KINGSTON, R.I. -- May 13, 2005 -- When Jeffrey Backer graduates from the University of Rhode Island on May 22, he’ll not only have the distinction of being the top wildlife biology student in his class, he’ll also have an exciting research expedition to Costa Rica to look forward to.

“I took an environmental science class in high school with an awesome teacher, Mr. Rath, and it was that experience with environmental science that led me to pursue it in college,” said Backer.

The East Greenwich resident chose to attend URI for the hands-on learning opportunities he knew were available in the University’s wildlife biology program. As a junior and senior he took advantage of those opportunities by working with Professor Scott McWilliams.

“Dr. McWillliams is interested in the ecology of migratory songbirds at stop-over sites such as Block Island,” Backer said. “These are places where songbirds stop to refuel during their long migratory flights. I helped out in his research by working in the field and in his laboratory, and I conducted my own research project looking at the consumption of fruit by songbirds on Block Island during autumn migration.”

Backer took a year off from his studies following his freshman year, and he returned to school motivated to “do something that might allow me to travel and spend a lot of time outside.”

After graduation, Backer will be doing a lot of both.

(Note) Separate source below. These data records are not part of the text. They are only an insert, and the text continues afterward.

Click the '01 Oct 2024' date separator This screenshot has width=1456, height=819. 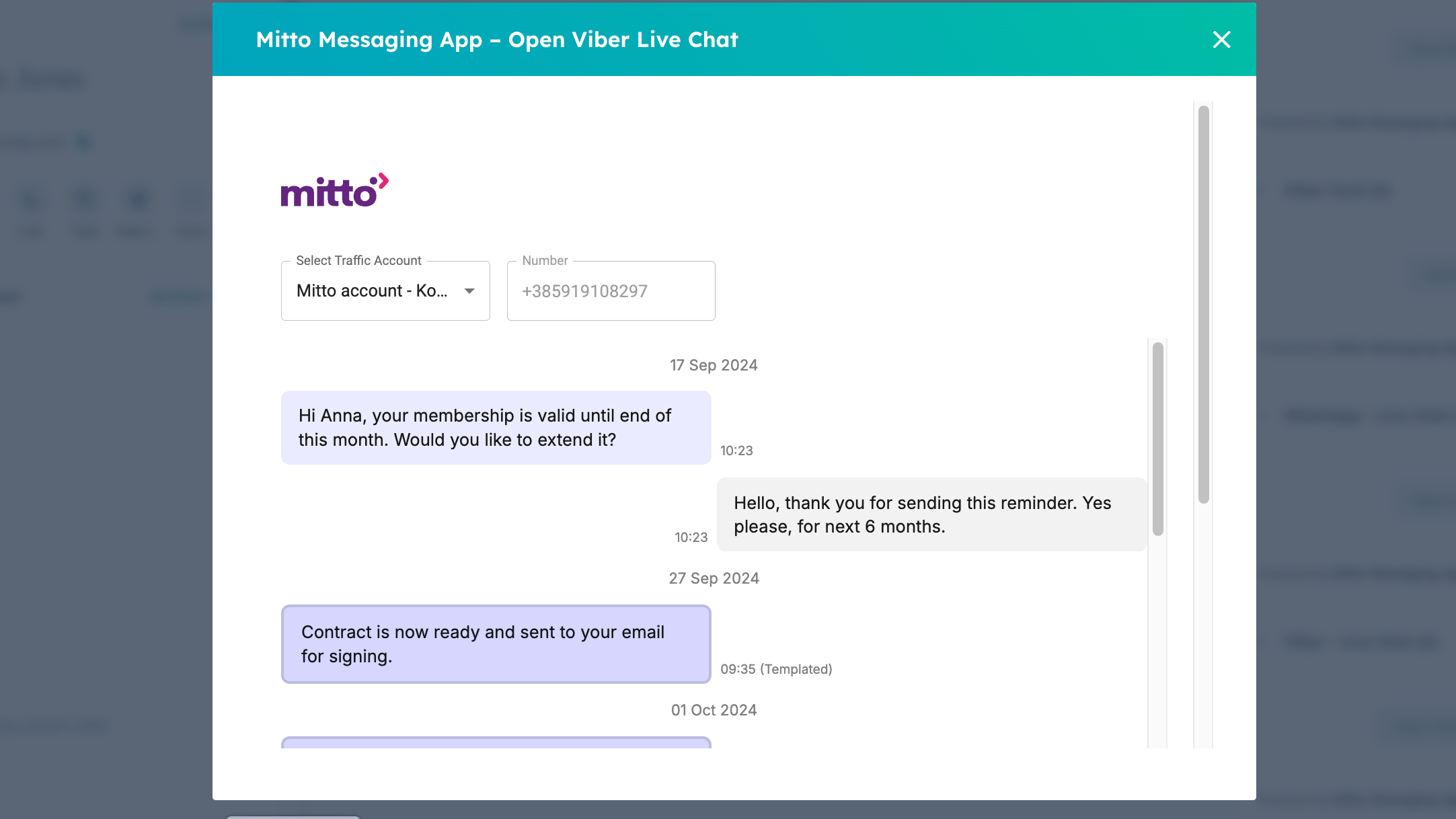[714, 710]
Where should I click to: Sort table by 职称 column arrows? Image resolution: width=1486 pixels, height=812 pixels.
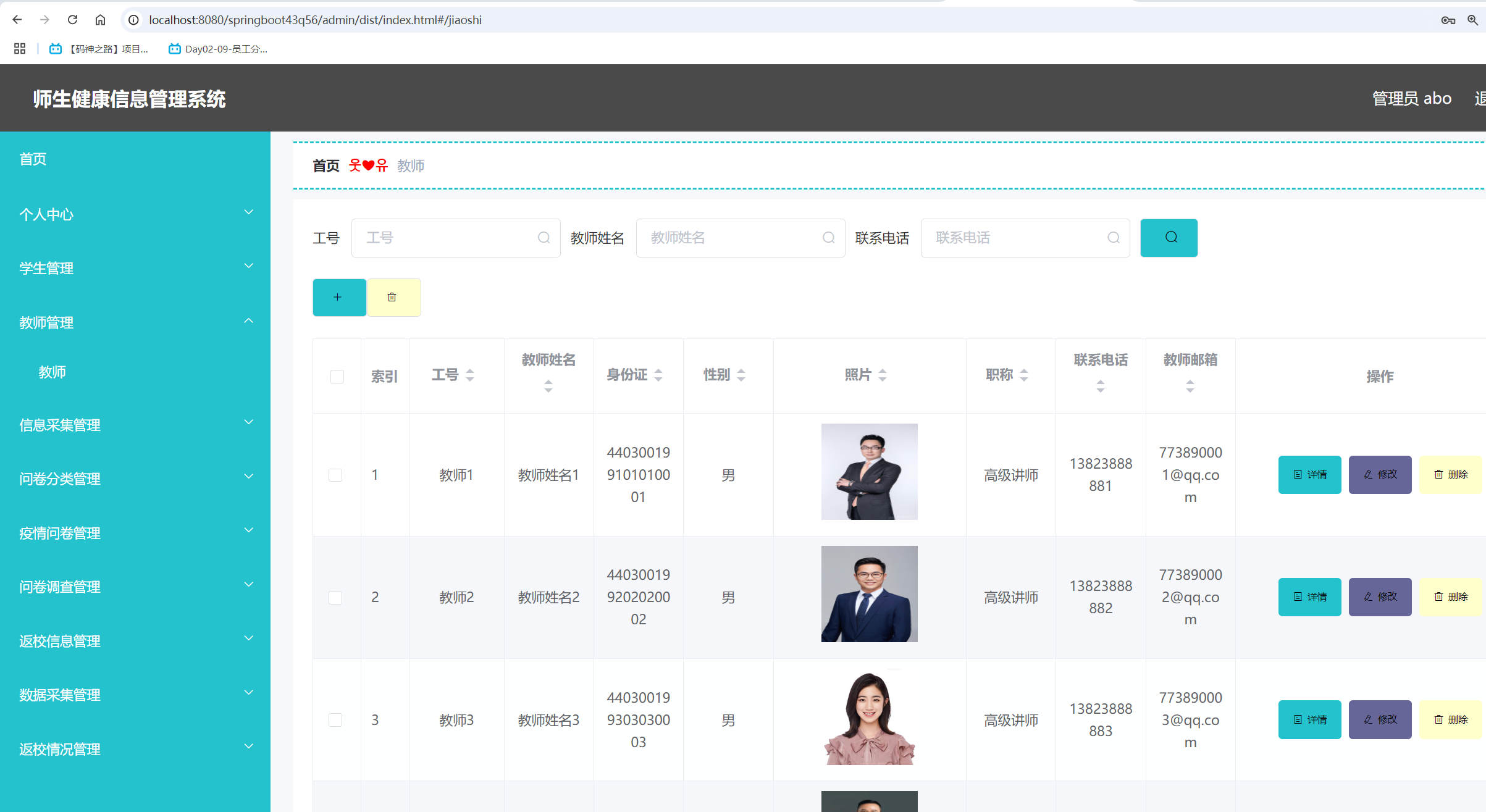[x=1023, y=375]
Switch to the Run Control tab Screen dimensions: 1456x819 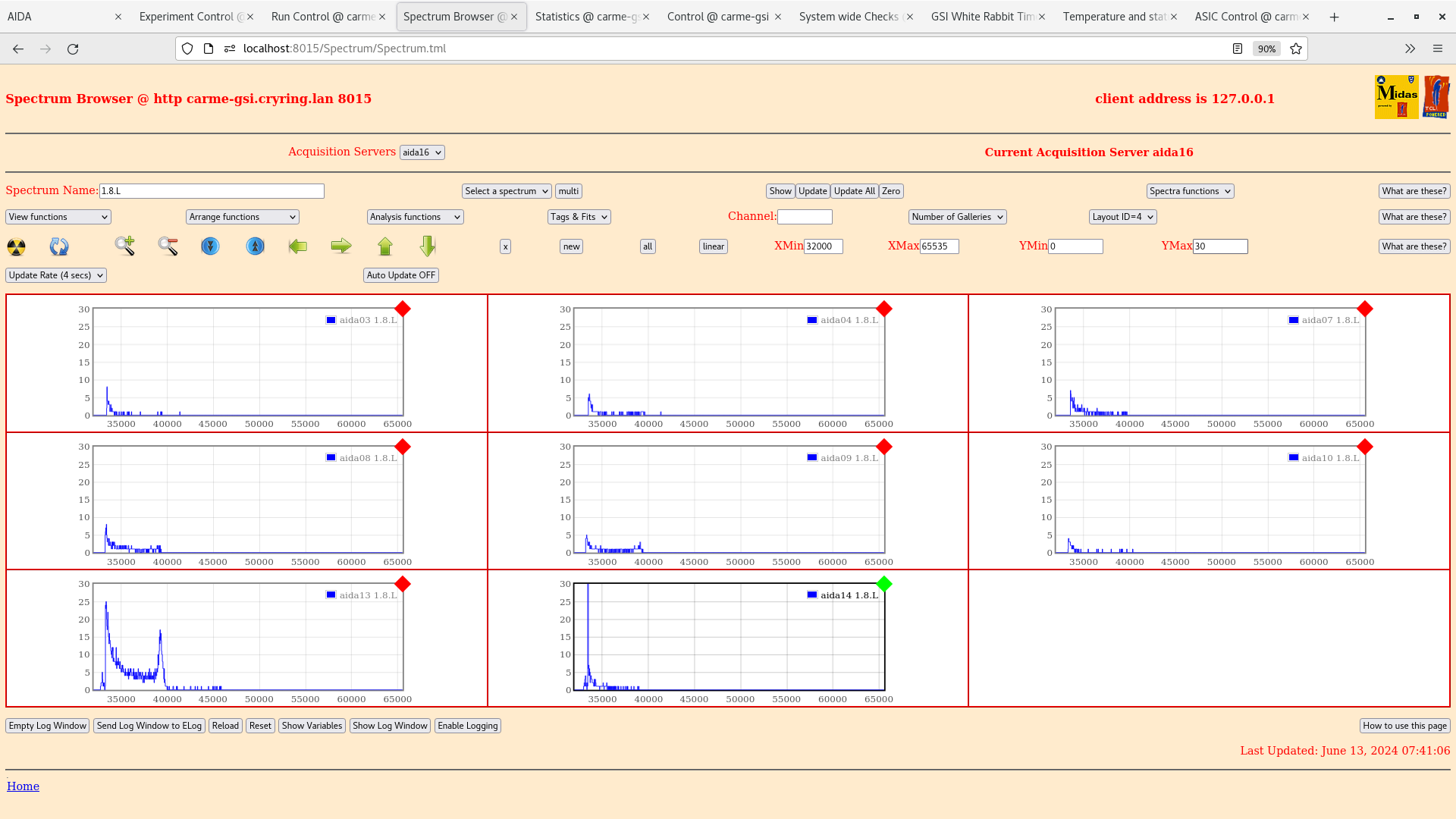[x=323, y=17]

Along with two professors and seven other students, he leaves on June 1 to travel to Costa Rica for three weeks to conduct research on the mammals that live on the many coffee farms in that country.

“Coffee farms dominate the land as well as people’s lives in many tropical countries, and so it’s important to study these landscapes to determine their importance to wildlife and implications for future conservation efforts,” Backer said. “As countries continue on the path of development, the way people use the land and interact with the environment will change. More research is needed to determine the impact of changing land use and to find land uses that support both an improved quality of life and the conservation of biodiversity and other natural resources.”

When Backer returns from Costa Rica, he’ll seek employment as a research assistant to get additional experience conducting fieldwork. “I also plan to go back to school to get graduate degrees in wildlife biology and ecology.”